A few days after he came back home and I took care of him. And we were thinking how lucky we were to find that doctor who took great care of him and operated right away without one more minute.
Then Mario had to follow the treatment, and because they removed the cancer on time, the doctors prescribed him 14 sessions of radiotherapy. That was a total destruction for my husband. He was always sick, feeling very tired, not being able to eat. I was going every day with him at the daily session and while waiting in the seating area, I had all around me, other cancer patient, most of them were children. It was so distressful for me seeing those children with cancer waiting for their daily session of chemo or radiotherapy. They were crying when the doctor was giving them the liquid anesthetic. It was horrible for me, I went into a depression and I realize that I am not that strong as I believed. I am a human person and could not hold these months.

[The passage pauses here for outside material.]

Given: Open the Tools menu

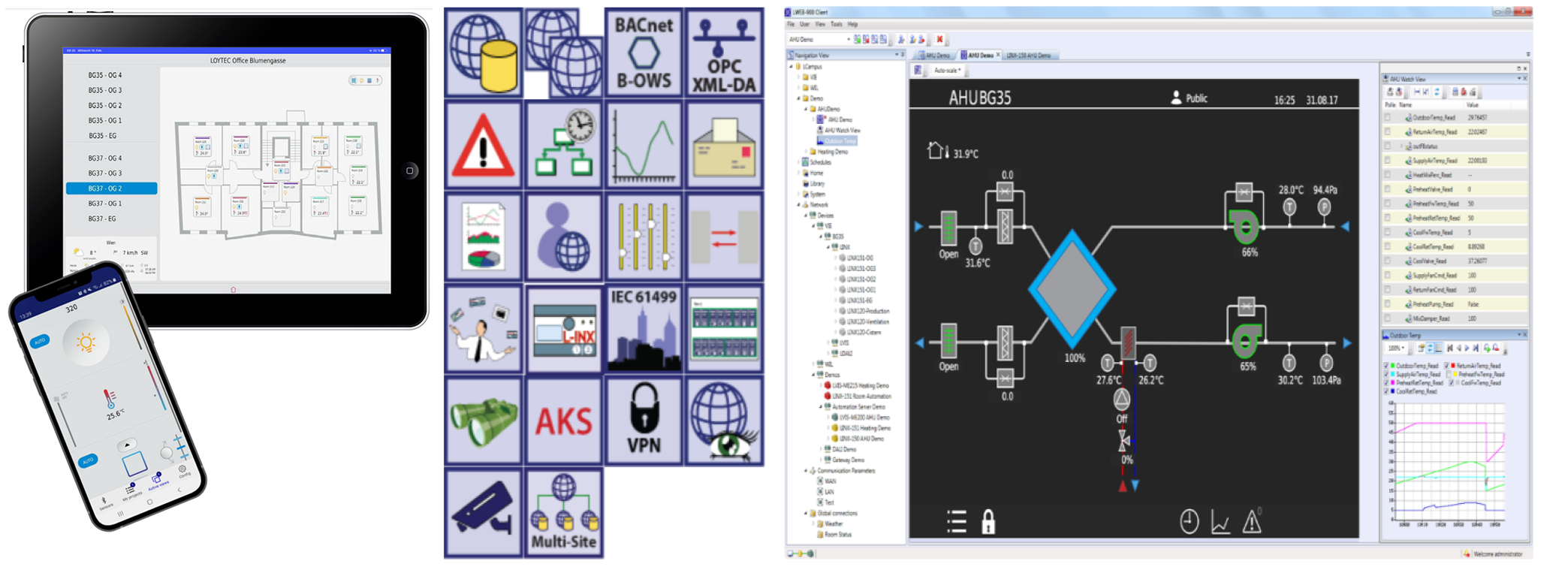Looking at the screenshot, I should pos(836,24).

Now I am fine, but it was so hard for me last year and it’s an experience I don’t wish to anyone.
Mario is fine now, he won the battle.
So pleased for you and Mario, Sarah. What a tremendous sense of relief you must feel to be through this.
I am so pleased to hear that he is fine, don't think your alone, my wife has had three different cancers as well as a rare disease called onco cytoma, getting the news is the worst. The suffering of ones partner, terrible, yet some how one must keep a false look of support. I know what you went through, I've been through it for the last 18 years that's how long she has been fighting this terrible disease.